Die vergangene Woche stand ganz im Zeichen der Gemeinschaft, der Begegnungen und der seelsorgerischen Arbeit in der Schweiz und in Bulgarien.
Am Montag war ein Seelsorgebesuch im Tessin auf dem Programm. Am Dienstag – wie gewohnt – gab es einige Besprechungstermine in unserer Verwaltung in Zürich.
Am Donnerstagabend durfte ich den Gottesdienst in der Gemeinde Lyss erleben – ein Ort, der für mich viele persönliche Erinnerungen birgt. Während neun Jahren war ich dort als Priester tätig. So fühlte sich dieser Besuch wie ein kleines Nachhausekommen an.

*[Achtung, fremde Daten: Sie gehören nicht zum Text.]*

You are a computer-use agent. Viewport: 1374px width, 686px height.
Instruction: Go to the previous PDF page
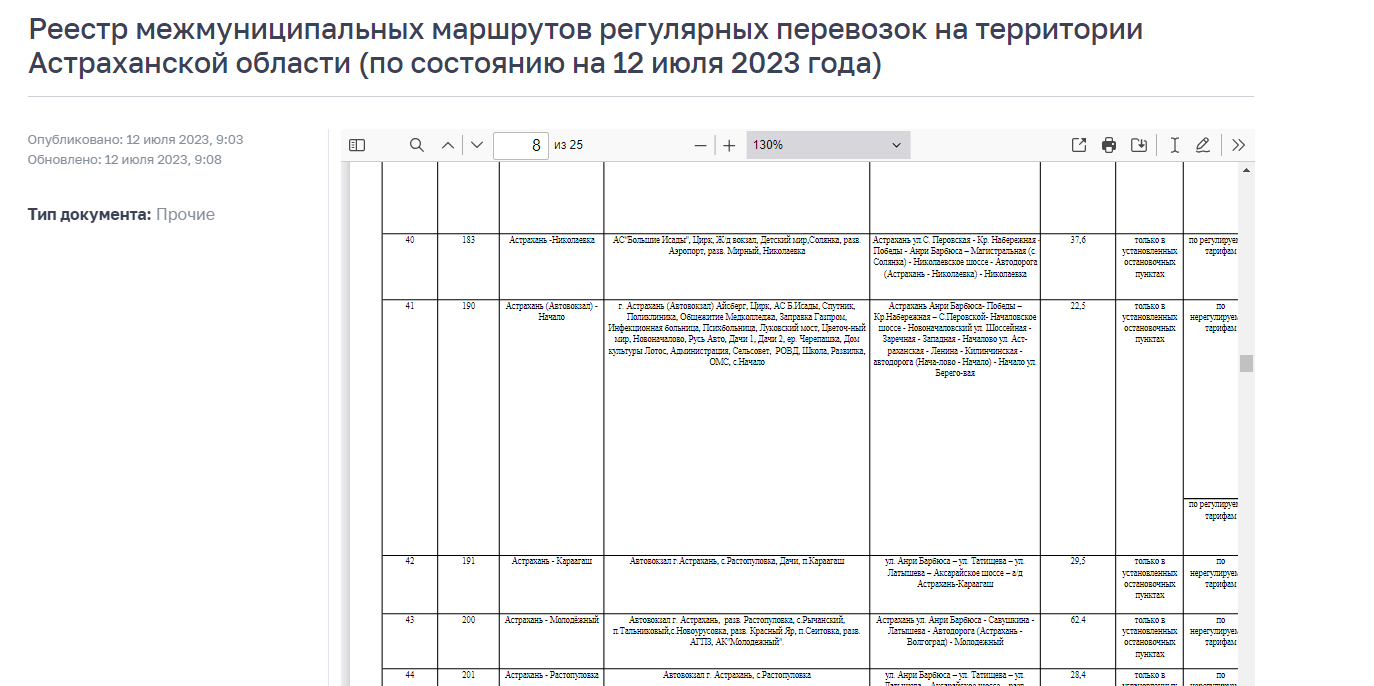point(448,145)
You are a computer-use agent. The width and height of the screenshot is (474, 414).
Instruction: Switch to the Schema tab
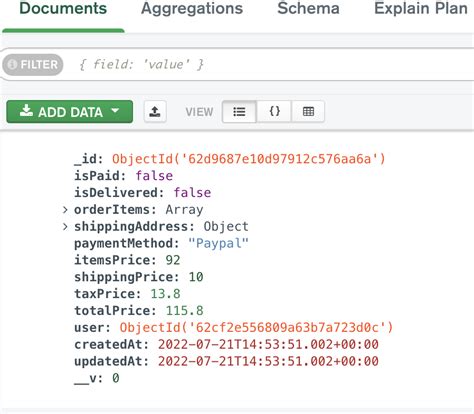pyautogui.click(x=308, y=9)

Besonders in Erinnerung bleibt der originelle Blumenschmuck auf dem Altar: liebevoll aus Lego gestaltet – kreativ und farbenfroh.
Am Freitag führte die Reise weiter nach Bulgarien. Bischof Fässler begleitete mich. Nach der Ankunft am Flughafen Sofia stand zunächst ein Termin bei der Bank an, wo notwendige Dokumente unterzeichnet wurden. Anschliessend ging es auf die lange Fahrt nach Varna ans Schwarze Meer. Nach fast sechs Stunden Fahrt klang der Tag bei einem gemeinsamen Abendessen aus. Während einem anschliessenden Spaziergang machte ich mir noch ein paar Gedanken zu den Gottesdiensten am Samstag.
Der Samstag begann mit dem Gottesdienst in Varna. Die Gemeinde versammelte sich in herzlicher Atmosphäre, und im Anschluss bot sich Gelegenheit für Gespräche und Gemeinschaft. Das gemeinsame Mittagessen in den Kirchenräumen unterstrich einmal mehr die Verbundenheit der Geschwister.
Am Nachmittag führte die Reise quer durchs Land nach Krichim. Dort durfte am Abend ein weiterer Gottesdienst gefeiert werden. Damit ihr alle einen Eindruck der musikalischen Gestaltung in Krichim bekommt, seht euch bitte das kurze Video an. Dieses Lied stammt aus dem türkischen Repertoire der Roma und ist für die Geschwister sehr traditionell. Nach dem Gottesdienst blieb noch Zeit für Begegnungen und Gespräche mit den Geschwistern und Amtsträgern vor Ort, bevor es weiterging nach Sofia. Ein gemeinsames Abendessen unterwegs – in einem türkisch-bulgarischen Restaurant – bot Gelegenheit, den Tag ausklingen zu lassen.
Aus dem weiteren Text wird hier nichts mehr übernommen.